* _WHAT YOU ARE ASKED TO DO_: Convert every line of the material below into a numbered list, skipping any blank lines.

[Element lookup records]
════
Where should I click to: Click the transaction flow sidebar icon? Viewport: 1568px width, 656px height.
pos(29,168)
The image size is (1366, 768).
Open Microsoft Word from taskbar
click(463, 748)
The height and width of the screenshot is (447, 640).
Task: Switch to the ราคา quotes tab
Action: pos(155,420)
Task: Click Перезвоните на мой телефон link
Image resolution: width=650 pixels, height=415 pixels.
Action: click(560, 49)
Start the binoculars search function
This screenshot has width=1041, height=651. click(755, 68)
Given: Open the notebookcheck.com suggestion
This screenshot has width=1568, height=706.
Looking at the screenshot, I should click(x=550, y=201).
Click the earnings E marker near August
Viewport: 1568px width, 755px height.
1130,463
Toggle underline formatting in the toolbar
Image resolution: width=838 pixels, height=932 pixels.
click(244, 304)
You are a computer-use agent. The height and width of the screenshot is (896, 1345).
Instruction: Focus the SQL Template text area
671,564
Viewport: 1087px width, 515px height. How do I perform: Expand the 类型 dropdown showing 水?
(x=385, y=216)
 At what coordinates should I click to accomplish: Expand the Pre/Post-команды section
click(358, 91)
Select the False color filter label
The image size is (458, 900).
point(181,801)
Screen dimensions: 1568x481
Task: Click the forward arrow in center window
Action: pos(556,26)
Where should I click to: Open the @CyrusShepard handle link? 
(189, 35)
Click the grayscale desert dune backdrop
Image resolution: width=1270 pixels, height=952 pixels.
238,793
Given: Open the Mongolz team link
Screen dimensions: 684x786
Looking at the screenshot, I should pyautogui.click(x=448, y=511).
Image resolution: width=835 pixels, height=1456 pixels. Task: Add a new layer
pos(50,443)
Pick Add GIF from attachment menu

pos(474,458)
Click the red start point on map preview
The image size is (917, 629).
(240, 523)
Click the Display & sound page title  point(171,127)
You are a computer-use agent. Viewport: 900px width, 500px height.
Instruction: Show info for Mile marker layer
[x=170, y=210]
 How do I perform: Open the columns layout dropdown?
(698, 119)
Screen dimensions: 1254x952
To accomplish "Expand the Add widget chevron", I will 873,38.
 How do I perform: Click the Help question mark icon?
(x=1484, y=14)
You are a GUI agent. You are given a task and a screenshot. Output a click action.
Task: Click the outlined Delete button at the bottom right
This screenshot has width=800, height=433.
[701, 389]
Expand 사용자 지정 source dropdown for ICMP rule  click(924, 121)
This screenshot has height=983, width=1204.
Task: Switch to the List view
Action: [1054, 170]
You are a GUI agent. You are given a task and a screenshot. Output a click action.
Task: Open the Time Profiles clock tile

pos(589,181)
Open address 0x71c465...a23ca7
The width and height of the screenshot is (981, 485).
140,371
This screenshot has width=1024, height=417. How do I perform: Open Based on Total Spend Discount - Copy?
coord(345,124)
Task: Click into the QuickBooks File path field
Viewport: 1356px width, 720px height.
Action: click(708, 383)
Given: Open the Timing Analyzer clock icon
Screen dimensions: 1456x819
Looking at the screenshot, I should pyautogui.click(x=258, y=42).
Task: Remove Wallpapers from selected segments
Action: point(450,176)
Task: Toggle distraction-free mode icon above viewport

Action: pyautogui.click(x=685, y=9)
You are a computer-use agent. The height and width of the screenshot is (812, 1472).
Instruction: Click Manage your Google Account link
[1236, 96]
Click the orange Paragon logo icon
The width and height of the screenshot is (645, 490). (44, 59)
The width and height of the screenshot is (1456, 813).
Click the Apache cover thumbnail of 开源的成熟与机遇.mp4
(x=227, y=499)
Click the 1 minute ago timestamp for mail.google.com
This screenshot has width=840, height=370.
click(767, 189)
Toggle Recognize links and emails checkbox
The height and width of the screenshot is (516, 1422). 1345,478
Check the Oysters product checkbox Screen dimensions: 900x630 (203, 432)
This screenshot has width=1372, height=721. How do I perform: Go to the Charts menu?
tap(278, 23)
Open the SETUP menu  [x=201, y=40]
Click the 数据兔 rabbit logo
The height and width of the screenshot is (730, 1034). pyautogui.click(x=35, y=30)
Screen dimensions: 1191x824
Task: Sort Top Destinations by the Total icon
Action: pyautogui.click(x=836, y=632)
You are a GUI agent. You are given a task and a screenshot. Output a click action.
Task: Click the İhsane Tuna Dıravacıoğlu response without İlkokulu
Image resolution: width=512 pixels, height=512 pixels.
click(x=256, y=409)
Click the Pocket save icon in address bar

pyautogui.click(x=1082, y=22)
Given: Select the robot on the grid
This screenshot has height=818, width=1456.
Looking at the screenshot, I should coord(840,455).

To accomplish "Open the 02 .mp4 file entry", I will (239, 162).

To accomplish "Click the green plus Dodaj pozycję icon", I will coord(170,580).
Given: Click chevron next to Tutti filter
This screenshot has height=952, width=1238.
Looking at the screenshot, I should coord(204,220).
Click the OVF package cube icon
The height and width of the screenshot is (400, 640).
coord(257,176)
════
* _REPLY TO THE TASK_:
1. Where should I click to: Click the transaction flow sidebar icon? Viewport: 1568px width, 656px height.
2. pos(29,168)
3. The image size is (1366, 768).
4. Open Microsoft Word from taskbar
5. click(463, 748)
6. The height and width of the screenshot is (447, 640).
7. Task: Switch to the ราคา quotes tab
8. Action: pos(155,420)
9. Task: Click Перезвоните на мой телефон link
10. Image resolution: width=650 pixels, height=415 pixels.
11. Action: click(560, 49)
12. Start the binoculars search function
13. This screenshot has width=1041, height=651. click(755, 68)
14. Given: Open the notebookcheck.com suggestion
15. This screenshot has width=1568, height=706.
16. Looking at the screenshot, I should click(x=550, y=201).
17. Click the earnings E marker near August
18. Viewport: 1568px width, 755px height.
19. 1130,463
20. Toggle underline formatting in the toolbar
21. Image resolution: width=838 pixels, height=932 pixels.
22. click(244, 304)
23. You are a computer-use agent. The height and width of the screenshot is (896, 1345).
24. Instruction: Focus the SQL Template text area
25. 671,564
26. Viewport: 1087px width, 515px height. How do I perform: Expand the 类型 dropdown showing 水?
27. (x=385, y=216)
28.  At what coordinates should I click to accomplish: Expand the Pre/Post-команды section
29. click(358, 91)
30. Select the False color filter label
31. The image size is (458, 900).
32. point(181,801)
33. Screen dimensions: 1568x481
34. Task: Click the forward arrow in center window
35. Action: pos(556,26)
36. Where should I click to: Open the @CyrusShepard handle link? 
37. (189, 35)
38. Click the grayscale desert dune backdrop
39. Image resolution: width=1270 pixels, height=952 pixels.
40. 238,793
41. Given: Open the Mongolz team link
42. Screen dimensions: 684x786
43. Looking at the screenshot, I should pyautogui.click(x=448, y=511).
44. Image resolution: width=835 pixels, height=1456 pixels. Task: Add a new layer
45. pos(50,443)
46. Pick Add GIF from attachment menu
47. pos(474,458)
48. Click the red start point on map preview
49. The image size is (917, 629).
50. (240, 523)
51. Click the Display & sound page title  point(171,127)
52. You are a computer-use agent. Viewport: 900px width, 500px height.
53. Instruction: Show info for Mile marker layer
54. [x=170, y=210]
55.  How do I perform: Open the columns layout dropdown?
56. (698, 119)
57. Screen dimensions: 1254x952
58. To accomplish "Expand the Add widget chevron", I will 873,38.
59.  How do I perform: Click the Help question mark icon?
60. (x=1484, y=14)
61. You are a GUI agent. You are given a task and a screenshot. Output a click action.
62. Task: Click the outlined Delete button at the bottom right
63. This screenshot has width=800, height=433.
64. [701, 389]
65. Expand 사용자 지정 source dropdown for ICMP rule  click(924, 121)
66. This screenshot has height=983, width=1204.
67. Task: Switch to the List view
68. Action: [1054, 170]
69. You are a GUI agent. You are given a task and a screenshot. Output a click action.
70. Task: Open the Time Profiles clock tile
71. pos(589,181)
72. Open address 0x71c465...a23ca7
73. The width and height of the screenshot is (981, 485).
74. 140,371
75. This screenshot has width=1024, height=417. How do I perform: Open Based on Total Spend Discount - Copy?
76. coord(345,124)
77. Task: Click into the QuickBooks File path field
78. Viewport: 1356px width, 720px height.
79. Action: click(708, 383)
80. Given: Open the Timing Analyzer clock icon
81. Screen dimensions: 1456x819
82. Looking at the screenshot, I should pyautogui.click(x=258, y=42).
83. Task: Remove Wallpapers from selected segments
84. Action: point(450,176)
85. Task: Toggle distraction-free mode icon above viewport
86. Action: pyautogui.click(x=685, y=9)
87. You are a computer-use agent. The height and width of the screenshot is (812, 1472).
88. Instruction: Click Manage your Google Account link
89. [1236, 96]
90. Click the orange Paragon logo icon
91. The width and height of the screenshot is (645, 490). (44, 59)
92. The width and height of the screenshot is (1456, 813).
93. Click the Apache cover thumbnail of 开源的成熟与机遇.mp4
94. (x=227, y=499)
95. Click the 1 minute ago timestamp for mail.google.com
96. This screenshot has width=840, height=370.
97. click(767, 189)
98. Toggle Recognize links and emails checkbox
99. The height and width of the screenshot is (516, 1422). 1345,478
100. Check the Oysters product checkbox Screen dimensions: 900x630 (203, 432)
101. This screenshot has width=1372, height=721. How do I perform: Go to the Charts menu?
102. tap(278, 23)
103. Open the SETUP menu  [x=201, y=40]
104. Click the 数据兔 rabbit logo
105. The height and width of the screenshot is (730, 1034). pyautogui.click(x=35, y=30)
106. Screen dimensions: 1191x824
107. Task: Sort Top Destinations by the Total icon
108. Action: pyautogui.click(x=836, y=632)
109. You are a GUI agent. You are given a task and a screenshot. Output a click action.
110. Task: Click the İhsane Tuna Dıravacıoğlu response without İlkokulu
111. Image resolution: width=512 pixels, height=512 pixels.
112. click(x=256, y=409)
113. Click the Pocket save icon in address bar
114. pyautogui.click(x=1082, y=22)
115. Given: Select the robot on the grid
116. This screenshot has height=818, width=1456.
117. Looking at the screenshot, I should coord(840,455).
118. To accomplish "Open the 02 .mp4 file entry", I will (239, 162).
119. To accomplish "Click the green plus Dodaj pozycję icon", I will coord(170,580).
120. Given: Click chevron next to Tutti filter
121. This screenshot has height=952, width=1238.
122. Looking at the screenshot, I should coord(204,220).
123. Click the OVF package cube icon
124. The height and width of the screenshot is (400, 640).
125. coord(257,176)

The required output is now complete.